▶ _Requirement_: Output exactly the lines from the first line of the records below through the line containing "You are a GUI", both included, leaving out any pictures.

(Collected data)

___

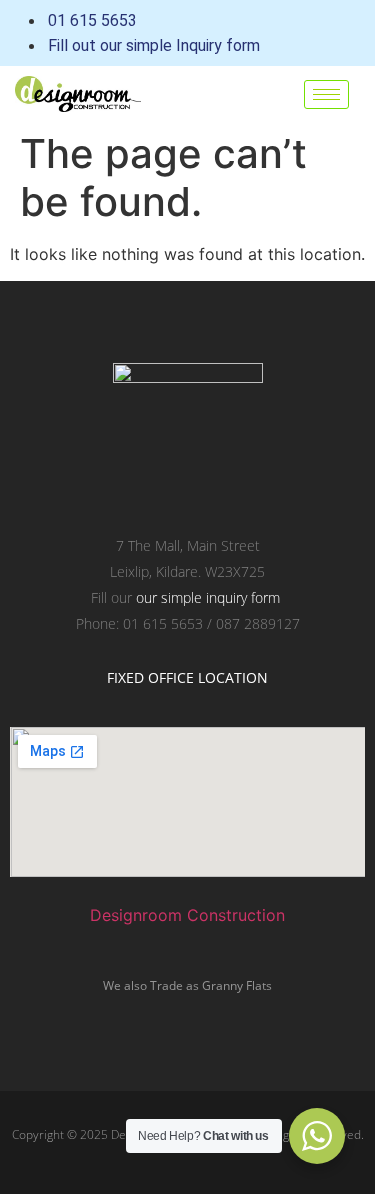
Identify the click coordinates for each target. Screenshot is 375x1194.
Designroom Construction (187, 915)
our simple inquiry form (208, 597)
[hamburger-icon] (326, 94)
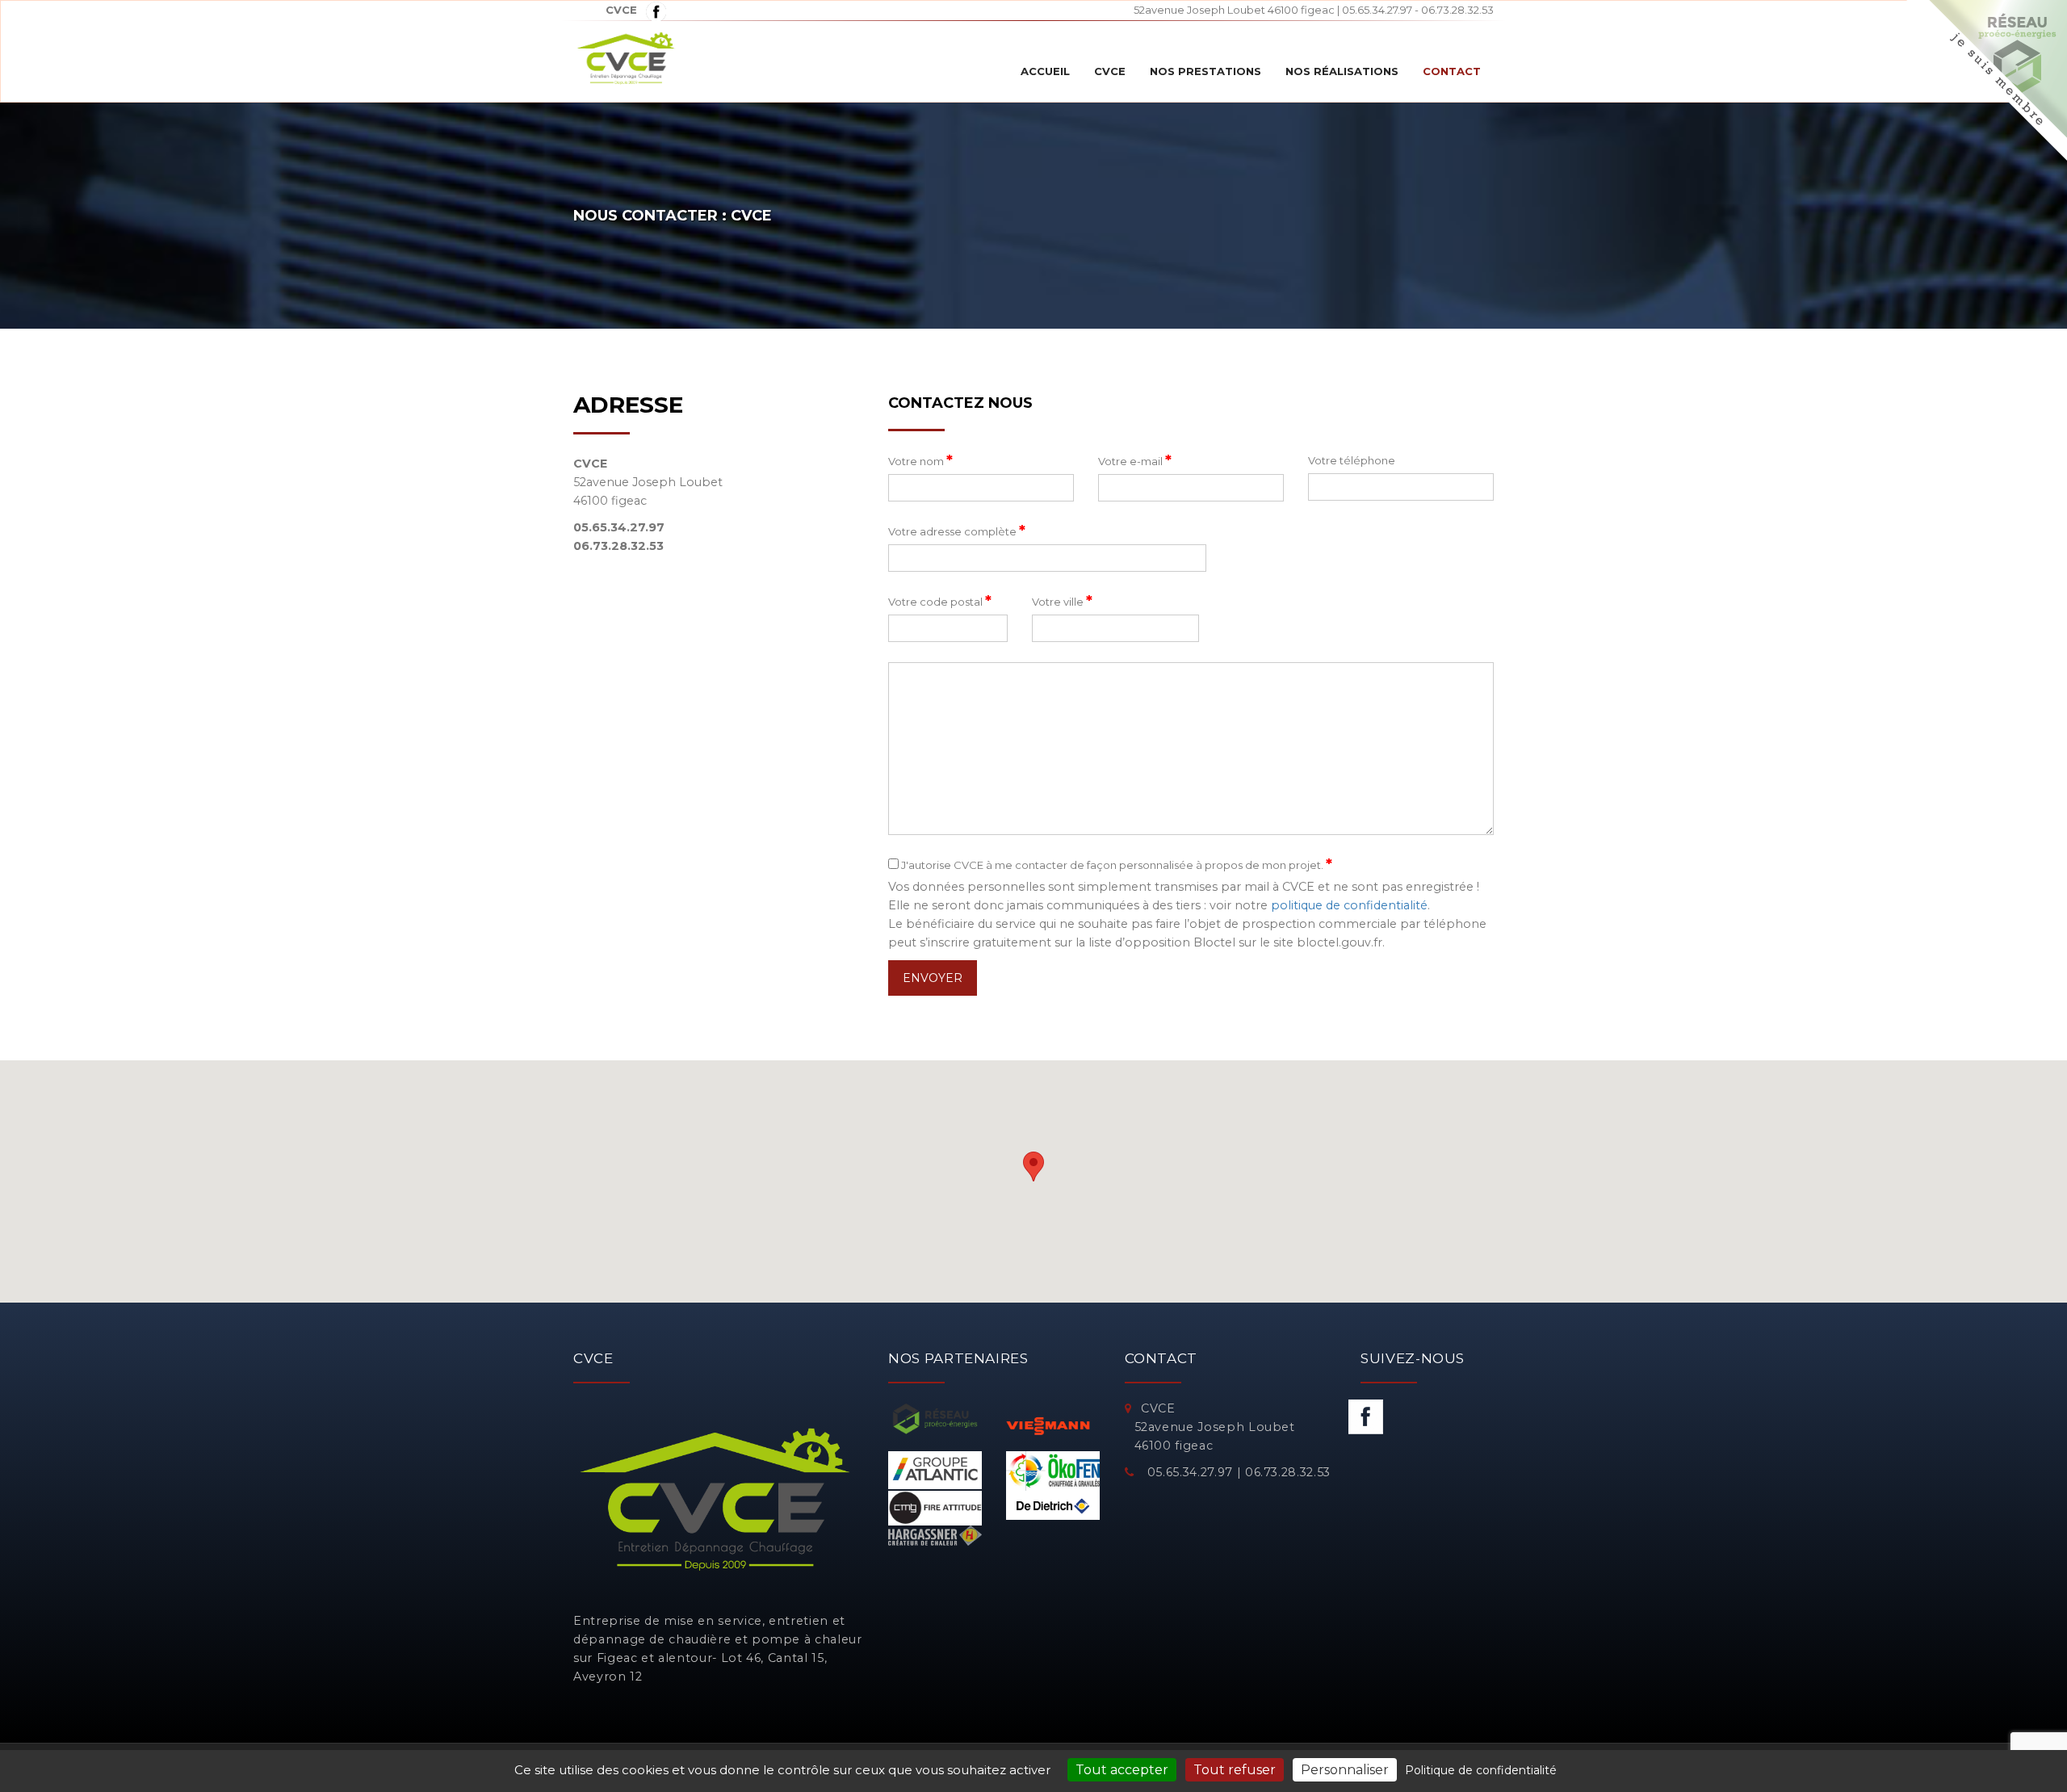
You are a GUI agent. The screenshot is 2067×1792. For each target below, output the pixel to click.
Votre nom (920, 460)
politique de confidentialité (1349, 905)
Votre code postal (940, 601)
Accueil (1045, 71)
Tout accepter (1121, 1769)
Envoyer (932, 978)
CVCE (1110, 71)
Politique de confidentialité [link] (1481, 1770)
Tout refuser (1234, 1769)
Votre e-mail (1135, 460)
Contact (1452, 71)
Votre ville (1062, 601)
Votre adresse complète (956, 530)
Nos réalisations (1341, 71)
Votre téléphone (1351, 460)
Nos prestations (1205, 71)
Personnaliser (1345, 1769)
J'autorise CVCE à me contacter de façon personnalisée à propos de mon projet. (1115, 864)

___

▶ _Response_:
Identify the click coordinates for each target. Screenshot is 375x1194.
Designroom Construction (187, 915)
our simple inquiry form (208, 597)
[hamburger-icon] (326, 94)
You are a GUI agent. The screenshot is 2067×1792. For each target below, output the pixel to click.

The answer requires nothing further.